Barton Fink is a close second for me. if not a tie with Miller’s Crossing. and i still love Raising Arizona, even though i too have the entire thing memorized.
It’s hard to watch Miller’s Crossing and Barton Fink and then get excited about films like Argo.
I also feel the need to wave the Blood Simple flag. I need to watch that again but there are so many films I haven’t watched for the first time yet… almost through with everything on our I Like to Watch list. Last Year at Marienbad and The Passenger currently on the coffee table.
I’d be interested to read a post of why you think ethics is the driving force behind Tom’s choices. Or better yet, HOW you think Reagan interprets his own ethical dilemma.
He states his motivations throughout the movie, that his intentions are based on “the smart play” and “reasons… it helps to have them.” He is a purely intellectual creature in a world of folks motivated by feelings and morals and so on.
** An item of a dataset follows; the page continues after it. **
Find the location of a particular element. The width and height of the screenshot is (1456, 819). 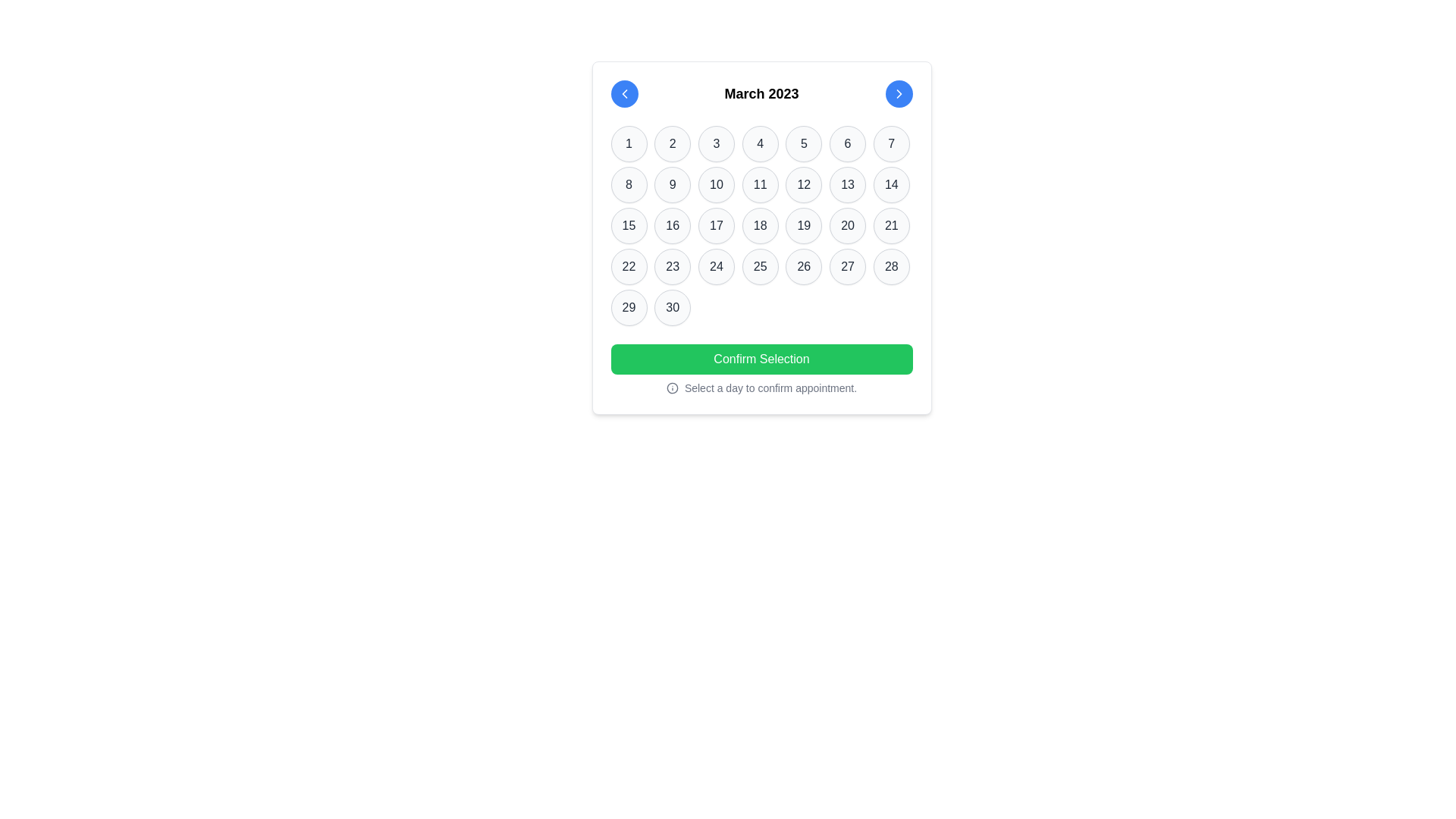

the circular button labeled with a number in the grid layout of the calendar-style interface titled 'March 2023' is located at coordinates (761, 225).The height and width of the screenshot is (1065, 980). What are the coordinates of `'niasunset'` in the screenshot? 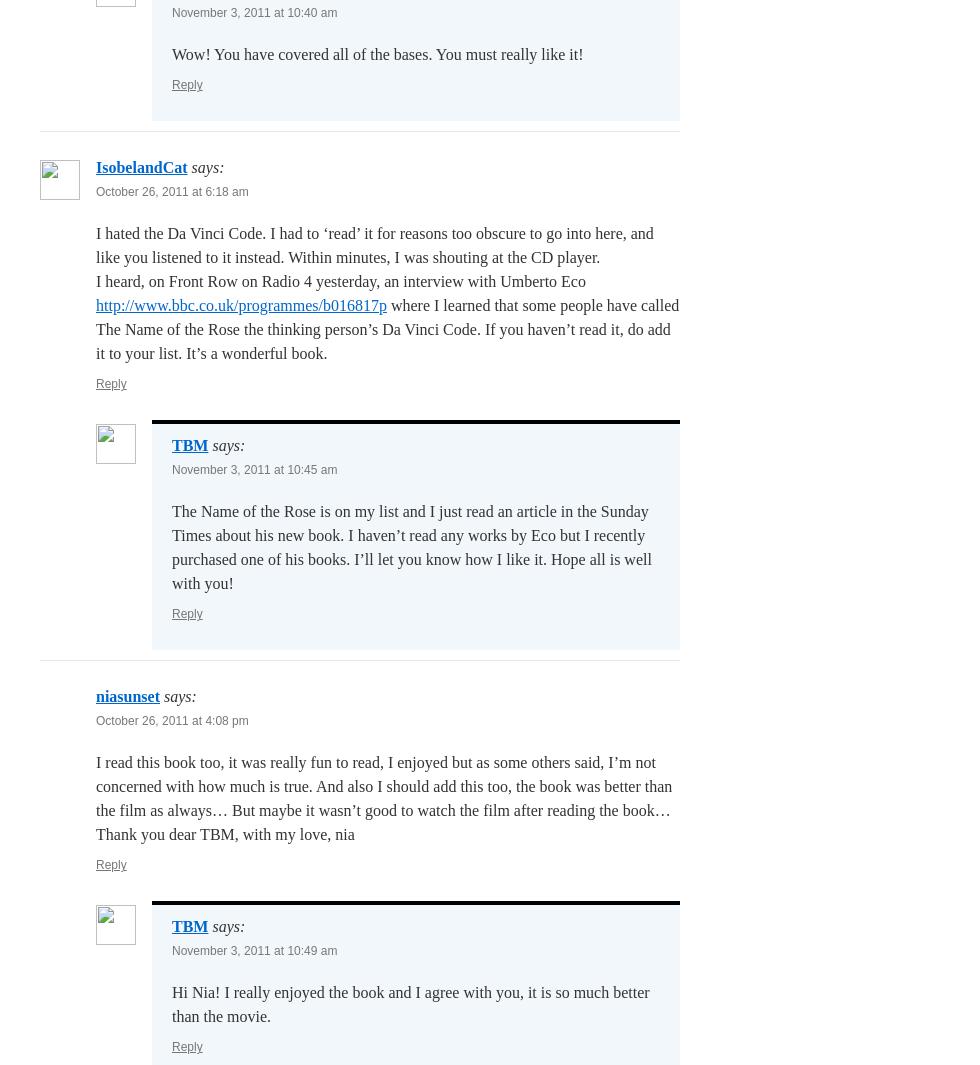 It's located at (127, 696).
I mean, just watch what happens to him when he loses his hat (i.e. head) in the movie.
I mean, that line: “What heart?”
Well, Mister Dribble, it has been a long time since I’ve watched this for the 40th time and since I wrote this, but my short answer would be there are the things we say and the things we do. He says it’s about the smart play, and he can justify his actions that way, but we don’t act from the head–any of us–we decide based on emotions and then use the details to back up our feelings. In Tom’s case, his struggle to align what he feels/wants and what he thinks, leaves him with a series of ethical dilemmas. As to HOW he interprets them, yes: that would be interesting to write and read. I think he’s smart enough to see how he’s being influenced by his emotions and smart enough to stay a quarter-step ahead of them, but pandemic life deprives me of the time to rewatch or write more. If you judge Tom by his actions alone, what do you see?